Stephen Carpenter, MD, PhD

We currently have no reliable vaccine to prevent tuberculosis (TB), a disease that kills 1.5 million people worldwide every year. Immune cells called CD4 T cells are critical for protection against active TB. A subset of these cells called macrophages respond to cells in the lungs called macrophages that become infected after inhalation of Mycobacterium tuberculosis (Mtb), the bacteria that causes TB. A critical unmet need for TB vaccine development is to learn more about T cells that can recognize Mtb-infected macrophages. By applying cutting-edge single-cell analyses, we will track and compare Mtb-reactive memory CD4 T cells among individuals who have not developed TB despite heavy exposure. Memory T cells are long-lived immune cells capable of recognizing foreign particles they were previously exposed to. Results from this project will contribute to TB vaccine development efforts by defining benchmark signature features of protective memory CD4 T cells linked to prevention of active TB.  

Update:
In the first award period, we developed an approach to identify and track individual memory CD4 T cells that become activated in response to Mtb-infected macrophages. We also developed a system to compare memory T cells circulating in the blood to those residing in the lungs from the same individuals. The ability to study both blood and lung CD4 T cells from the same donor allows us to ask which aspects of T cell responses derived from blood trigger immune responses to Mtb in the lungs. These findings will enable the discovery of candidate antigens and benchmarks of T cell function which will inform TB vaccine development.

Final Project Update: 
We have no reliable vaccine to prevent tuberculosis (TB), a disease that kills 1.5 million people every year. CD4 T cells are critical for protection against active TB and are a focus of vaccine development efforts since they can directly target macrophages infected with Mycobacterium tuberculosis (Mtb) as well as recruit other immune cells. However, we discovered that not all Mtb-specific CD4 T cells recognize macrophages that become infected with Mtb. In our work, we sought to determine which CD4 T cell functions, and antigen specificities, are linked to prevention of tuberculosis.  

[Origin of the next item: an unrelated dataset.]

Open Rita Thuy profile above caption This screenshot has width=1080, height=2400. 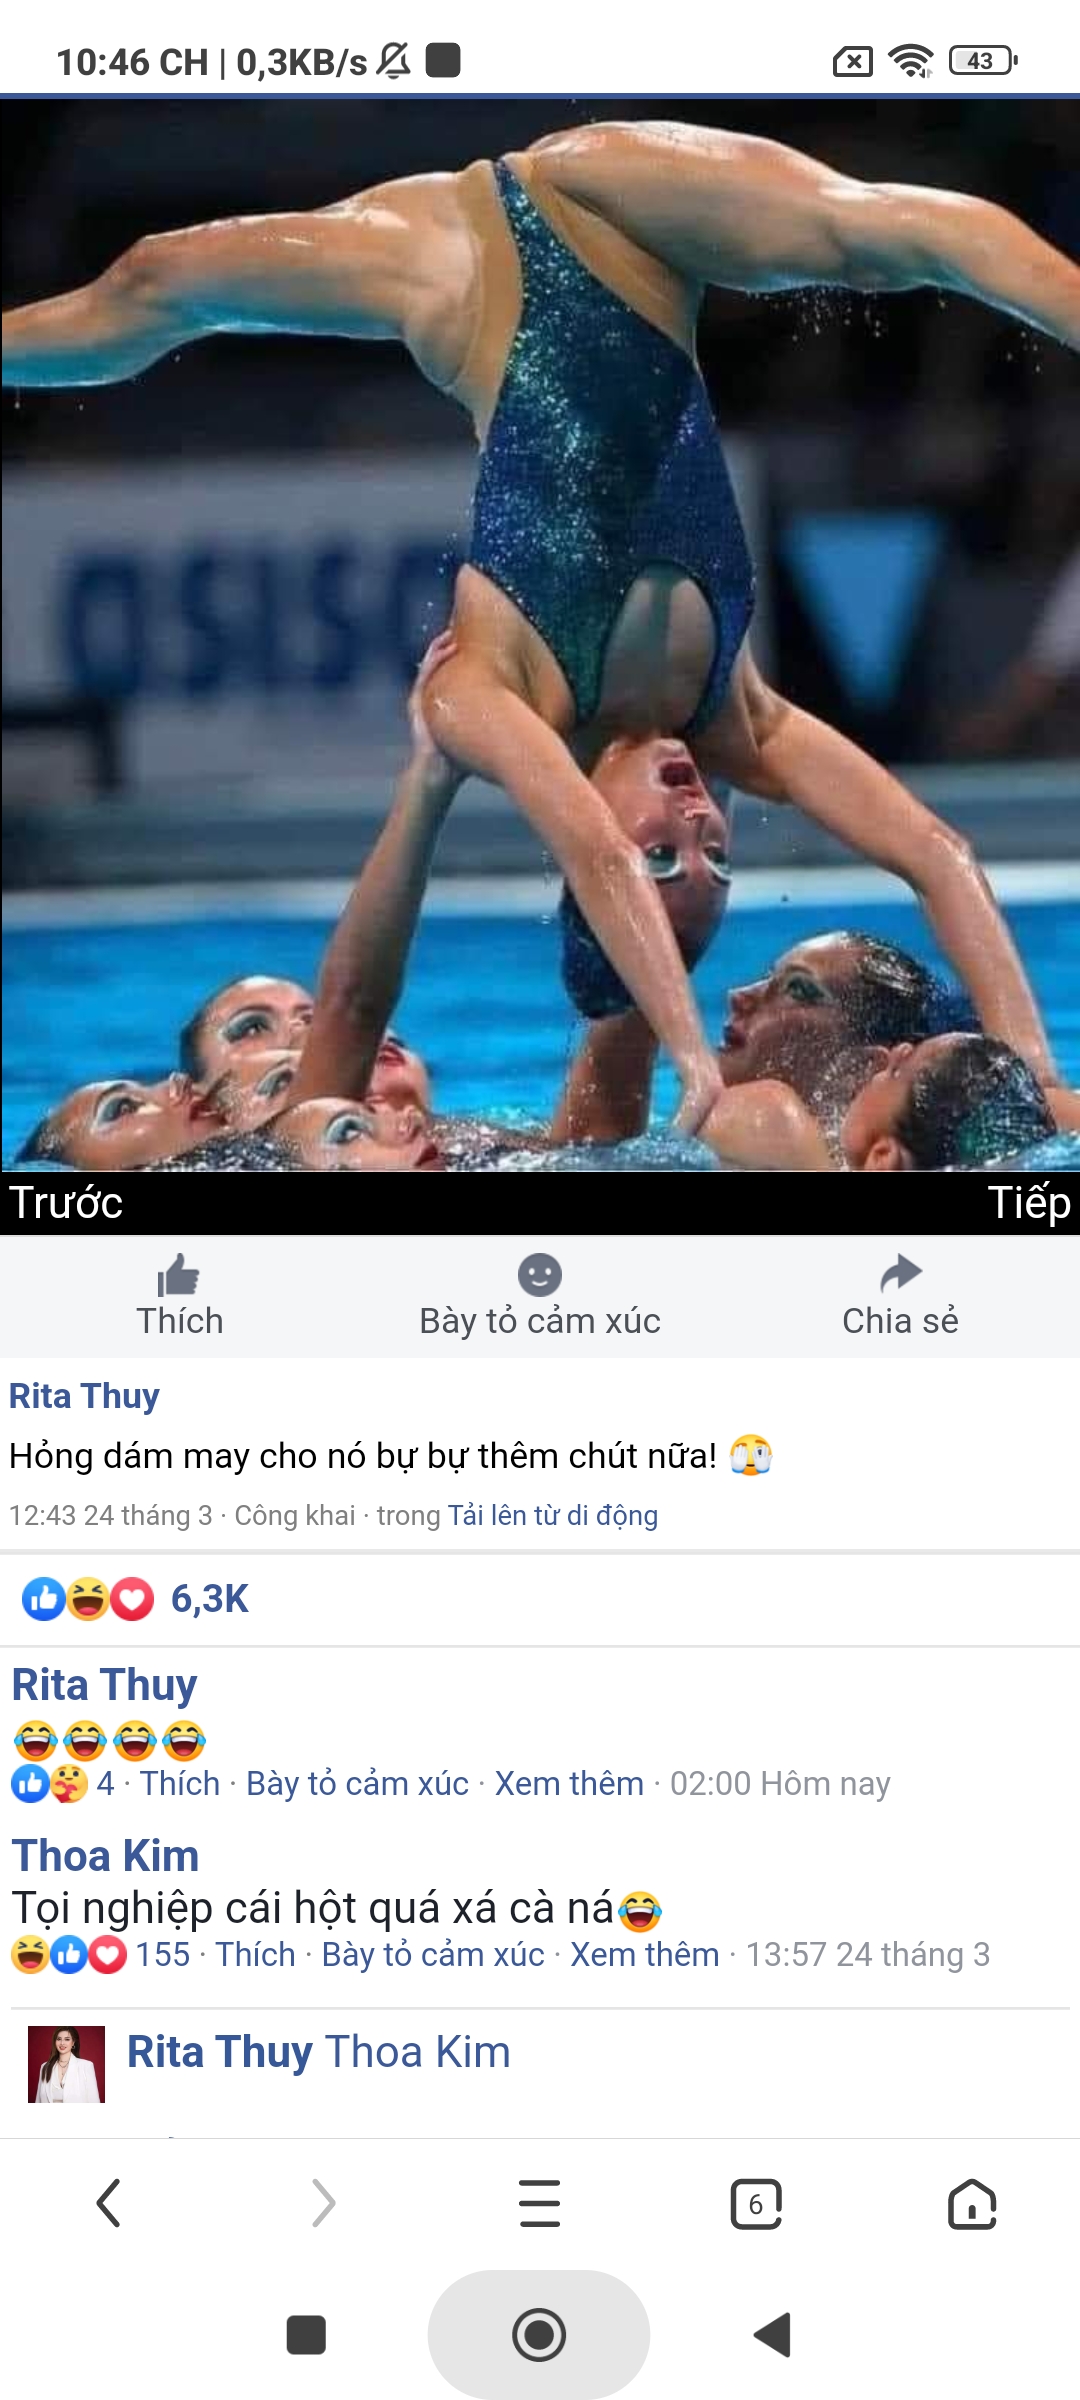tap(85, 1396)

To accomplish this goal, we studied memory CD4 T cells from people with latent Mtb infection (LTBI), identifying a subset that became activated in response to Mtb-infected macrophages. By analyzing their T cell receptors (TCRs), we identified groups of CD4 T cells with TCRs likely to target Mtb antigens. This approach allowed us to focus on the Mtb-specific memory CD4 T cells from both the blood and lungs of individuals with LTBI and to assess the commonalities between Mtb-specific T cells in the lungs vs. peripheral blood. We will continue to expand this study to include more lung samples as well as individuals with varying risks of developing active TB to pinpoint protective T cell functions and antigens linked to protection. The results from this project will contribute to TB vaccine development by determining the functions, TCRs, and antigen-specificities of protective memory CD4 T cells.